Quella di Edison Duraj, ragazzo albanese che sta per compiere 18 anni, è una di quelle storie in cui vai a sbattere (quasi) per caso. Quasi … visto che ha comunque avuto come palcoscenico il sito web del Corriere della Sera (vedi). Edison è arrivato in Italia all’età di 9 anni, attraversando l’Adriatico su un gommone, senza la sua famiglia. Il padre immigrato clandestino in Italia, la madre ancora in Albania con l’altro figlio. Oggi ha diritto a tutele particolari, pur essendo irregolare, in quanto minorenne. Ma il 19 novembre 2008, al compimento del diciottesimo anno di età, questo “stato di grazia” giungerà a termine. Per la legge oggi in vigore (Legge 30 luglio 2002, n.189, la cosiddetta Bossi-Fini) dovrà ritornare al suo paese, oppure diventare clandestino. A meno che non riesca ad ottenere un lavoro a tempo indeterminato (al diavolo gli studi!) e una fissa dimora. Solo che in questi 9 anni in Italia Edison si è conquistato sul campo “l’integrazione”: ha vissuto in diversi istituti, interpretato uno spettacolo teatrale, realizzato un film documentario e quasi terminato la scuola superiore (frequenta un istituto alberghiero). L’associazione Oistros, che organizza laboratori teatrali per progetti d’integrazione, ha lanciato una petizione per sensibilizzare l’opinione pubblica su questa complicata situazione (vedi; nel sito si trovano anche alcuni video con brani teatralizzati della storia di Edison). Se per salvare l’Alitalia “italiana” vengono sospese le norme antitrust, lo stato si accolla la bad company ed i relativi debiti, davanti al caso di Edison e degli altri ragazzi come lui, si potrà trovare una soluzione? Ce la può fare lo Stato italiano a riconoscere un’integrazione avvenuta sul campo e certificata da nove anni di “buona condotta” in Italia? Sarebbe bello scoprire di sì. Poter dare la cittadinanza, magari non “honoris causa”, ma per meriti guadagnati sul campo, nella vita vera, a chi, con l’eroismo della quotidianità, dimostra di essere un “cittadino” italiano.
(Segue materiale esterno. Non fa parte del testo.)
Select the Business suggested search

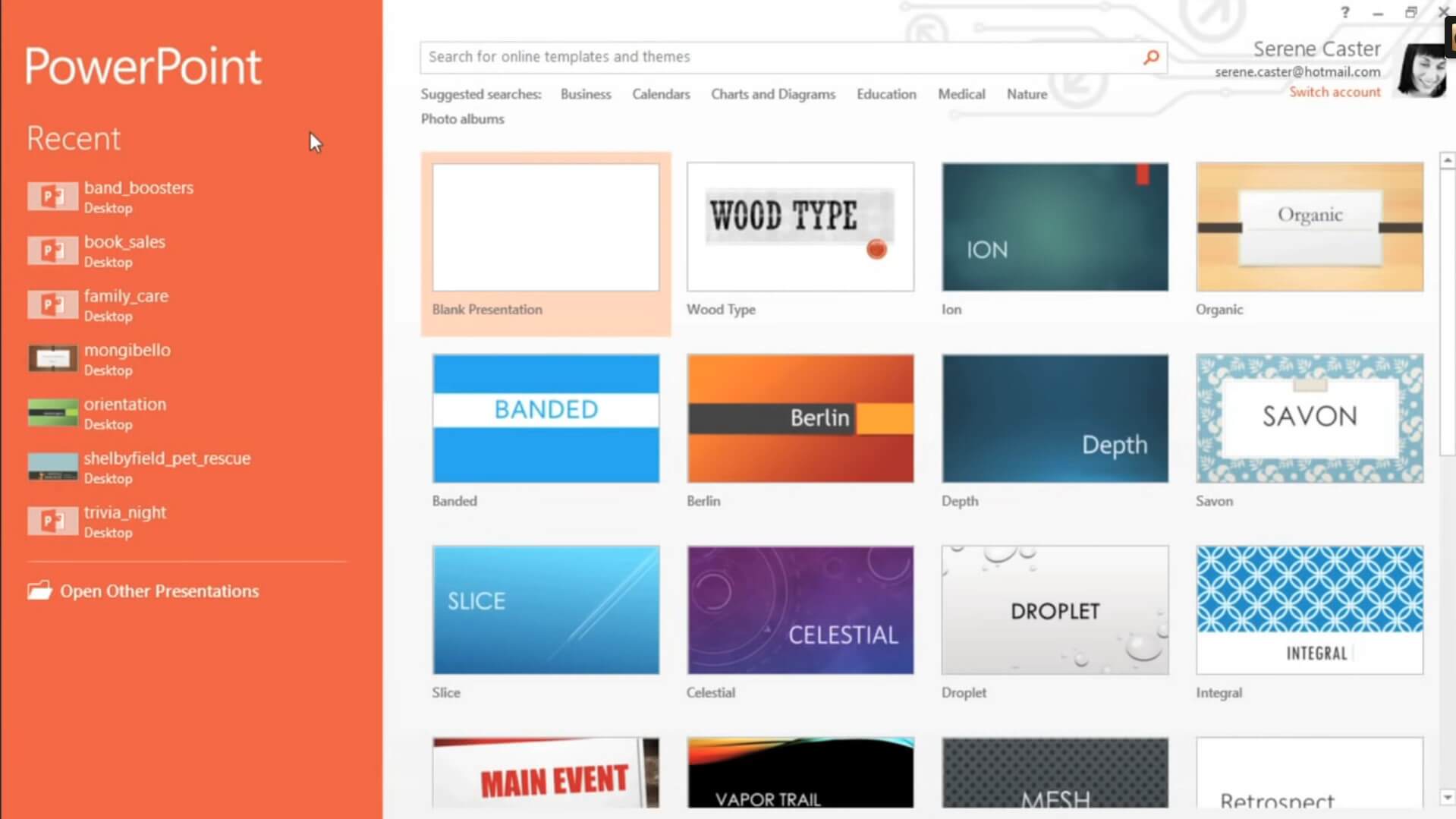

Ultima annotazione. Anche sull’immigrazione abbiamo bisogno di nuove modalità comunicative. Un film, un’opera teatrale, un videoclip possono fare tanto per far capire il “volto normale” dell’immigrazione. Quello della stragrande maggioranza di immigrati che fugge dal proprio paese ed approda anche da noi alla ricerca di un futuro migliore, vuole rispettare le regole, è disposto a lavorare sodo, cerca di evitare guai con la giustizia. L’Unione Terre di Castelli ha prodotto, nel 2003, un bel video (con la regia di Daria Menozzi), che però non è stato adeguatamente valorizzato, non è stato adeguatamente diffuso (ne è stato distribuito solo un migliaio di copie, ma le famiglie dell’Unione sono 27.000). Titolo: Racconto straniero. Vogliamo fare uno sforzo? Vogliamo trovare il modo per farlo circolare (si era pensata una distribuzione gratuita presso le edicole, in occasione di una giornata dedicata all’integrazione: diritti e doveri dei nuovi cittadini)? Vogliamo almeno diffonderlo in videostreaming? Si può fare?
vai cosi…………
continua cosi……..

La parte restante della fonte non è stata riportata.